§ **Problem statement**
From the first line to the last, transcribe the data exactly and skip the pictures.

§ **Information supplied**
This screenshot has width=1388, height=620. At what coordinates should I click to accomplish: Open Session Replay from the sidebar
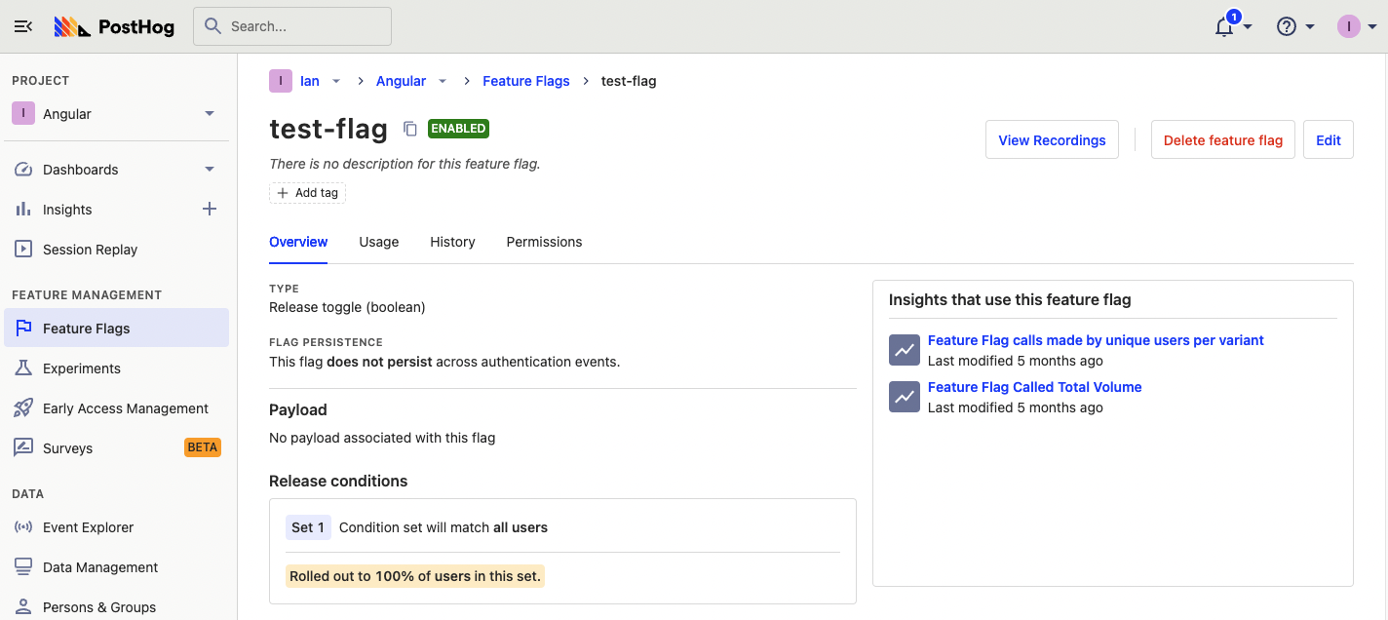coord(90,250)
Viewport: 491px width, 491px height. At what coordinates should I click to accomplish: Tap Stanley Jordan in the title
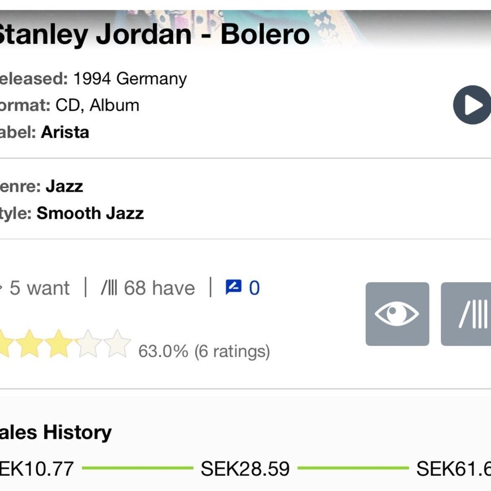95,35
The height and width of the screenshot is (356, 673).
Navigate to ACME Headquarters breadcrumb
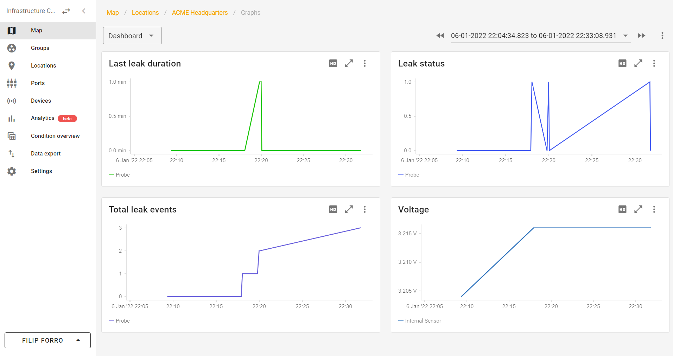(199, 13)
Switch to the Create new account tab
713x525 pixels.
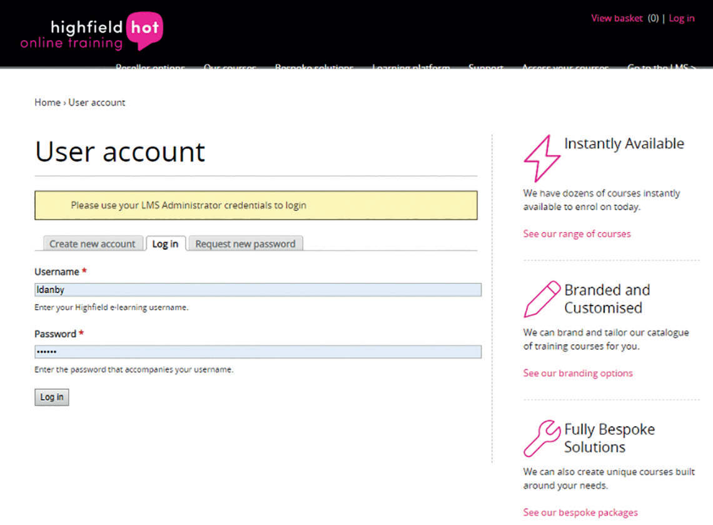[x=92, y=244]
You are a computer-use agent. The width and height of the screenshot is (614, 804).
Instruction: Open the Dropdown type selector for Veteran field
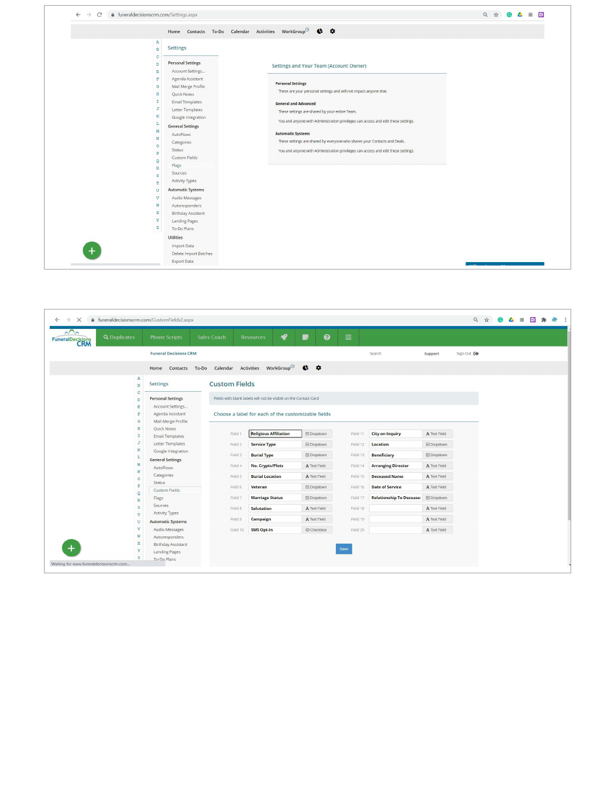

§ **Solution to this problem**
This screenshot has width=1388, height=620. At what coordinates should I click to accomplish: Open Session Replay from the sidebar
coord(90,250)
Viewport: 491px width, 491px height. At what coordinates should I click to accomplish: Tap Stanley Jordan in the title
95,35
The height and width of the screenshot is (356, 673).
Navigate to ACME Headquarters breadcrumb
(199, 13)
Switch to the Create new account tab
713x525 pixels.
[x=92, y=244]
You are a computer-use agent. The width and height of the screenshot is (614, 804).
Instruction: Open the Dropdown type selector for Veteran field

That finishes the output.